### AIM OF THE EXERCISE
With the pictures omitted, write out all of the listing exactly.

******

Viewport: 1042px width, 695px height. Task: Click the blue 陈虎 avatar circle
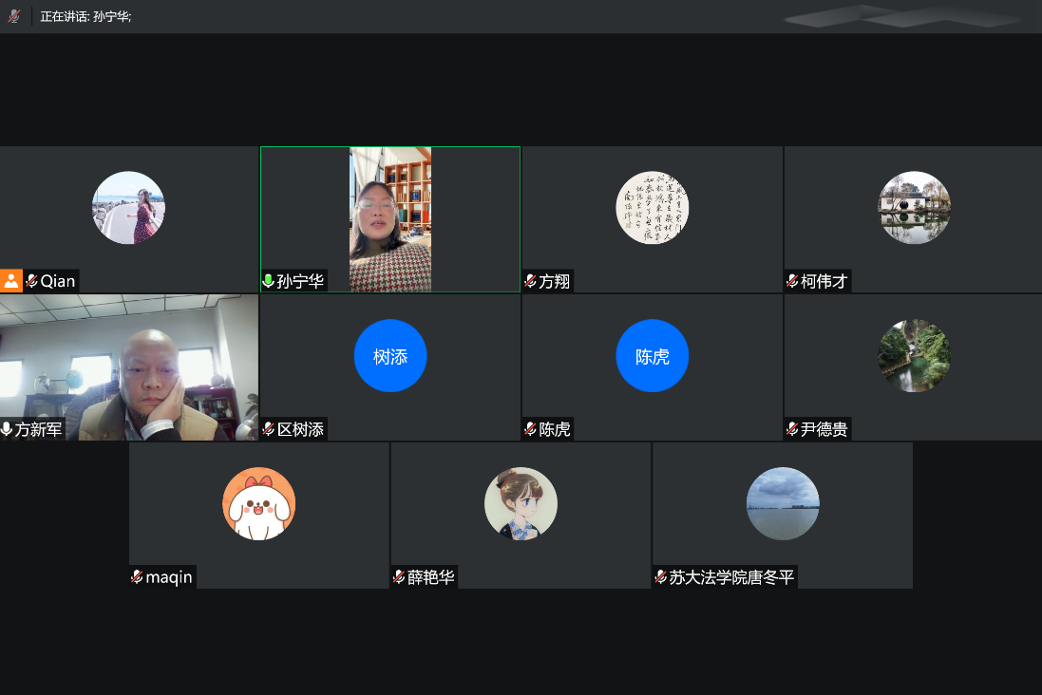653,356
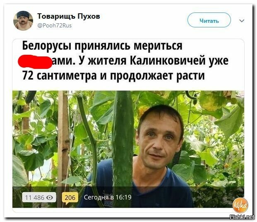The height and width of the screenshot is (222, 257).
Task: Click the word Калинковичей in headline
Action: pyautogui.click(x=168, y=61)
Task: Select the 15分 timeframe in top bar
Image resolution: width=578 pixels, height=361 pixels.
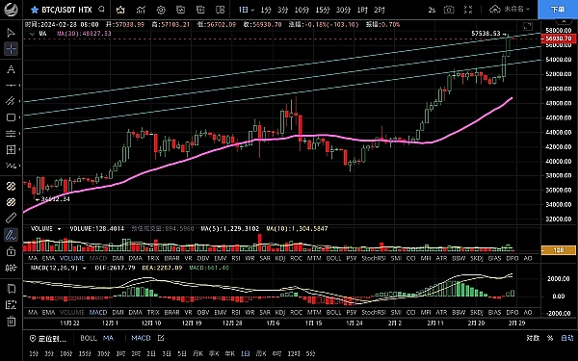Action: tap(323, 10)
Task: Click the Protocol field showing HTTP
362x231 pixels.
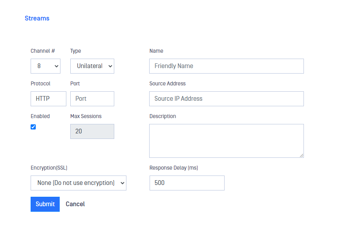Action: coord(48,99)
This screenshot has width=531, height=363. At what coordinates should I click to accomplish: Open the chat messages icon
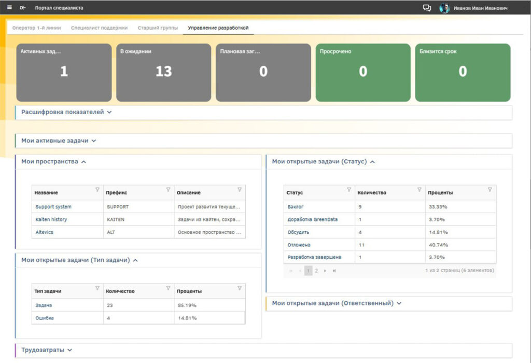click(427, 8)
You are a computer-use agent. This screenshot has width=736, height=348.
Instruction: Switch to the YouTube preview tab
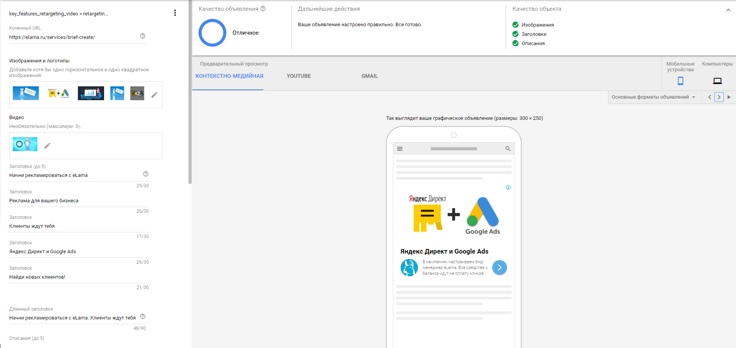(298, 76)
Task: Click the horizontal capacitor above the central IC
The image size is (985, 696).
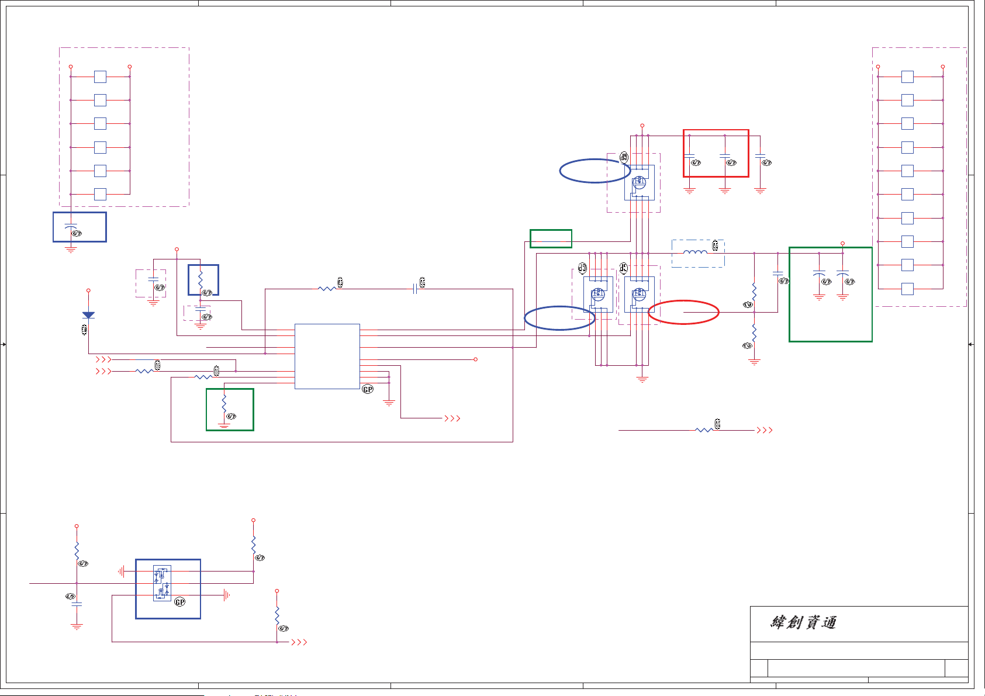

******

### YOUR SOLUTION
Viewport: 1042px width, 695px height. Task: Click the blue 陈虎 avatar circle
653,356
The height and width of the screenshot is (222, 257).
Task: Click the word Калинковичей in headline
Action: pyautogui.click(x=168, y=61)
Task: Select the 15分 timeframe in top bar
Image resolution: width=578 pixels, height=361 pixels.
Action: tap(323, 10)
Task: Click the Protocol field showing HTTP
362x231 pixels.
Action: coord(48,99)
This screenshot has width=531, height=363. At what coordinates should I click to accomplish: Open the chat messages icon
click(427, 8)
You are a computer-use agent. This screenshot has width=736, height=348.
Instruction: Switch to the YouTube preview tab
(298, 76)
Task: Click the horizontal capacitor above the central IC
The image size is (985, 696).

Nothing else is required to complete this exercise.